Spacecraft properties
- Launch mass: 3,218 kg (7,094 lb)
- Dry mass: 1,594 kg (3,514 lb)
- Payload mass: 214 kg (472 lb) plus 220 kg (490 lb) atmospheric probe
- Dimensions: Height: 6.96 m (22.8 ft) Diameter: 4.56 m (15.0 ft)
- Power: 1,087 W (1.458 hp) from 3 Next-Generation Radioisotope thermoelectric generators

Start of mission
- Launch date: 2033 (proposed)
- Rocket: Space Launch System (proposed) Falcon Heavy (alternative)

Neptune orbiter
- Orbital insertion: 2049 (proposed)

Neptune atmospheric probe
- Atmospheric entry: 2049 (proposed)

= Neptune Odyssey =

NASA orbiter mission concept to study the Neptune system

Neptune Odyssey is an orbiter mission concept to study Neptune and its moons, particularly Triton. The orbiter would enter into a retrograde orbit of Neptune to facilitate simultaneous study of Triton and would launch an atmospheric probe to characterize Neptune's atmosphere. The concept is being developed as a potential large strategic science mission for NASA by a team led by the Applied Physics Laboratory at Johns Hopkins University. The current proposal targets a launch in 2033 using the Space Launch System with arrival at Neptune in 2049, although trajectories using gravity assists at Jupiter have also been considered with launch dates in 2031.

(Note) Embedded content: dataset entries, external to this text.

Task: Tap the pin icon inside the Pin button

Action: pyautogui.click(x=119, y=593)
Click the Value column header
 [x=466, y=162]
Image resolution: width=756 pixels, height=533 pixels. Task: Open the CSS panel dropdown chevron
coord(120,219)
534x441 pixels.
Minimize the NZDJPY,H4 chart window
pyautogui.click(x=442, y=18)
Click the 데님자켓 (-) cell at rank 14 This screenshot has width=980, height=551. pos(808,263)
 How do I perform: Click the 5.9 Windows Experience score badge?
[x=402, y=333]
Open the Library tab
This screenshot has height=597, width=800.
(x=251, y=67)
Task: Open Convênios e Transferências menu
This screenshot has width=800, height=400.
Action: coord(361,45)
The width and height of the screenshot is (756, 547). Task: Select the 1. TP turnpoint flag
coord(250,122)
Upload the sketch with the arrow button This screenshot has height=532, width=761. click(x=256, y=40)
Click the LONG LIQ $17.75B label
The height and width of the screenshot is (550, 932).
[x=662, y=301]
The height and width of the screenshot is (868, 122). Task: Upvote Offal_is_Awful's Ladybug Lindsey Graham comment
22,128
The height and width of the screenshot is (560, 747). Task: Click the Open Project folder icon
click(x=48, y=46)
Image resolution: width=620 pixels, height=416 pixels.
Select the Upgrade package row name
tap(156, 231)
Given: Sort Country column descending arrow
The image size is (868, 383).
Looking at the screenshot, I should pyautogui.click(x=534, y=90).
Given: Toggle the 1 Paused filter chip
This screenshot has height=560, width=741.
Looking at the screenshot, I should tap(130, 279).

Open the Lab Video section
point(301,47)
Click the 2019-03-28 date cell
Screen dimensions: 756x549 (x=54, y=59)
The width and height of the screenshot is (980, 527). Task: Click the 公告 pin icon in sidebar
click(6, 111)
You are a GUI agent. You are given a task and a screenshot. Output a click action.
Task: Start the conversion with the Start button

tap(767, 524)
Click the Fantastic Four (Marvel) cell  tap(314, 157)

The mission concept was considered for possible recommendation as a mission priority in the 2023–2032 Planetary Science Decadal Survey. However, for logistical reasons the Uranus Orbiter and Probe mission was selected as the ice giant orbiter mission recommendation, with top priority ahead of the Enceladus Orbilander.

==Background==

Voyager 2 is the only space probe to have visited the Neptune system, completing a flyby on August 25, 1989. An orbiter to Neptune was considered as part of the aborted Mariner Mark II program in the 1990s, and several mission concepts for an orbiter were developed in the 2000s, including a concept by the California Institute of Technology and a version by the University of Idaho and Boeing, though none were selected for further development. Some concepts included nuclear-electric propulsion to shorten travel times and increase payload to Neptune. The 2011-2022 Planetary Science Decadal Survey recommended a Flagship-class orbiter mission to an ice giant with priority behind what would become the Mars 2020 rover and the Europa Clipper. Ice giants are now appreciated as a common type of exoplanet, precipitating the need for further study of ice giants in the Solar System. The ice giants Uranus and Neptune were seen as unique yet equally compelling scientific targets, but a Uranus Orbiter and Probe was given preference for logistical and cost reasons. A Uranus orbiter would logically follow Flagship-class orbiter missions undertaken at Jupiter and Saturn (Galileo and Cassini, respectively). A mission to Neptune is viewed by some to be of greater scientific merit because Triton, likely a captured Kuiper belt object and ocean world, is a more compelling astrobiology target than the moons of Uranus (though Ariel and Miranda in particular are possible ocean worlds). Nevertheless, again due to cost and logistical considerations including launch vehicle availability and available launch windows, the 2023–2032 Planetary Science Decadal Survey recommended the Uranus Orbiter and Probe instead of Neptune Odyssey. A less capable version of the Odyssey concept with more focus on Triton in lieu of ice giant science called Triton Ocean World Surveyor (TOWS) is being developed as a possible future New Frontiers mission. Another Triton-focused Neptune orbiter proposal called Nautilus was developed by several graduate students at the Jet Propulsion Laboratory in summer 2023; under the New Frontiers program, it would be launched in August 2042 and arrive in orbit in April 2057. The Chinese Academy of Sciences, along with other institutions of the Chinese space program, have proposed a nuclear electric probe which would fly past Jupiter on its way to orbit Neptune, where it could potentially deploy an atmospheric probe, or landers and surface penetrators for Triton.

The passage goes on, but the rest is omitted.